I have two string objects:string str_1, str_2. I want to concatenate to them. I can use two methods:

method 1:

std::stringstream ss;
ss << "hello"<< "world";
const std::string dst_str = std::move(ss.str());

method 2:

std::string str_1("hello");
std::string str_2("world");
const std::string dst_str = str_1 + str_2;

Because the string's buffer is read only, when you change the string object, its buffer will destroy and create a new one to store new content. So method 1 is better than method 2? Is my understanding correct?

Answer

From StackOverflow (https://stackoverflow.com/questions/30254175/is-stringstream-better-than-strings-operator-for-string-objects-concatenati)

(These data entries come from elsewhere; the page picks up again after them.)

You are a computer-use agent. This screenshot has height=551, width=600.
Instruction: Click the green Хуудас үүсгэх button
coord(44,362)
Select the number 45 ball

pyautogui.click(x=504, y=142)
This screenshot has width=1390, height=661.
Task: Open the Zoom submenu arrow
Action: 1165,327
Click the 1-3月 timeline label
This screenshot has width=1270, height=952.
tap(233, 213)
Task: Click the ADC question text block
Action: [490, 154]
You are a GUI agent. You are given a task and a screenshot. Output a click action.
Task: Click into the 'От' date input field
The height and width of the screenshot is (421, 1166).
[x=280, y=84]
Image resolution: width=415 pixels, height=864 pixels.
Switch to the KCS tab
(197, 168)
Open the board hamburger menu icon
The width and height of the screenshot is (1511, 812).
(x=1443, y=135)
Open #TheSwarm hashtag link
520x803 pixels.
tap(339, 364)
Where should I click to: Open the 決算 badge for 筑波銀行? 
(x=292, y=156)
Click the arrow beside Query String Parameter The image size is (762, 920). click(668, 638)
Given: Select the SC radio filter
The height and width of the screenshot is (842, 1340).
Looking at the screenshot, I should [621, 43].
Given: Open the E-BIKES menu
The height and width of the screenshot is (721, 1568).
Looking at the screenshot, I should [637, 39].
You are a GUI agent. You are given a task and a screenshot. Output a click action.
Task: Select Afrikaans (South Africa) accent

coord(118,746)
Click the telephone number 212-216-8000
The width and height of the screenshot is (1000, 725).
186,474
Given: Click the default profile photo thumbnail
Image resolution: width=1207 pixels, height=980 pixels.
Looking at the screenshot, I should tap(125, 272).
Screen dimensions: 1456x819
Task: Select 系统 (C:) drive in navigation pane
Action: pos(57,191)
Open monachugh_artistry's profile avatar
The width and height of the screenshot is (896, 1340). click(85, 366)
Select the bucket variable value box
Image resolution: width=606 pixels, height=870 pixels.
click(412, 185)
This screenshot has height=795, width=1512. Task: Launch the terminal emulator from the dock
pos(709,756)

stringstreams are complex objects compared to simple strings. Everythime you use method 1, a stringstream must be constructed, and later destructed. If you do this millions of time, the overhead will be far from neglectible.

The apparently simple

ss << str_1 << str_2

is in fact equivalent to

std::operator<<(sst::operator<<(ss, str_1), str_2);

which is not optimized for in memory concatenation, but common to all the streams.

I've done a small benchmark :

  • In debug mode, method 2 is almost twice as fast as method1.
  • In optimized build (verifying in the assembler file that nothing was optimized away), it's more then 27 times faster.